Recommendation System¶

Example of how recommendations look on Carwale

Recommendations are shown on every model page under the heading Alternatives for CarWale and Similar Bikes for BikeWale. For every model, all the other model are sorted according to their recommendation_score in descending order. This sorted list is what appears on the final sites.

The recommendation_score is made up of two parts - collaborative_score and content_based_score

Collaborative Filtering¶

Collaborative filtering is used to calculate the collaborative_score. Collaborative filtering is a technique that can filter out items that a user might like on the basis of reactions by similar users.

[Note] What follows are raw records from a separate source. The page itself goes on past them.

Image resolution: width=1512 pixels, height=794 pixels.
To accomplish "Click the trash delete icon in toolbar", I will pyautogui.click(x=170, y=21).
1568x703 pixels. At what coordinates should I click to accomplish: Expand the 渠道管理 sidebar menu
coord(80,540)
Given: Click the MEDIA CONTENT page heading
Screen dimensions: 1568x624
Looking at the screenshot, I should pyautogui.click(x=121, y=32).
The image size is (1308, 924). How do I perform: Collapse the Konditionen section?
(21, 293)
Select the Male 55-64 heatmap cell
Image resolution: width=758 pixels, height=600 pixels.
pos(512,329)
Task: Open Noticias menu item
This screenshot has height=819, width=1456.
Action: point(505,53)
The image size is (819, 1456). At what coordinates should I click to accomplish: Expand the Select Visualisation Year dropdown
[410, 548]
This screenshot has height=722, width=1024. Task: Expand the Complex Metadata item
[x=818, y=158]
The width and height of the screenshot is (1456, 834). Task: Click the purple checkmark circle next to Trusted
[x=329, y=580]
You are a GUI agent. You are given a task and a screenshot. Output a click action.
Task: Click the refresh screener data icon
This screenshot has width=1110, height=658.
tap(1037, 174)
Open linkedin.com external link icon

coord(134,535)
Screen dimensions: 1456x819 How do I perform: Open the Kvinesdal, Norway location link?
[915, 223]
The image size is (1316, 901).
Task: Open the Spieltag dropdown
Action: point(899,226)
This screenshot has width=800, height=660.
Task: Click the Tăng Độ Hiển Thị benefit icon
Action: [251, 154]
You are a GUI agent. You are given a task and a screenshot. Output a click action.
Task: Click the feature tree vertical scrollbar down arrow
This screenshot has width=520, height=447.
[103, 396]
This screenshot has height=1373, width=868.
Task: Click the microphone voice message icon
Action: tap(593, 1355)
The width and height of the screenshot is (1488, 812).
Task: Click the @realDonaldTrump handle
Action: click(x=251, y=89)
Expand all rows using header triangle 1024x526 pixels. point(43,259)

To find the collaborative score, we first find sets of users who have -

compared cars,

seen a cars price quote and

seen models

and store them in tables. Let’s call these tables compareUsersList, pqUsersList and modelUsersList. Each one of these tables would look like

list(model, list(users))

Eg.

model1	users
m1	usr1, usr2, usr4, usr5, usr6
m2	usr1, usr2, usr7, usr8
m3	usr1

Then for each unique pair of rows in compareUsersList, which would look like

model1 list(users) associated with model1 model2 list(users) associated with model2

m1 usr1, usr2, usr4, usr5, usr6 m2 usr1, usr2, usr7, usr8

m2 usr1, usr2, usr7, usr8 m3 usr1

m1 usr1, usr2, usr4, usr5, usr6 m3 usr1

Let’s call list(users) associated with model1 as l1 and with model2 as l2.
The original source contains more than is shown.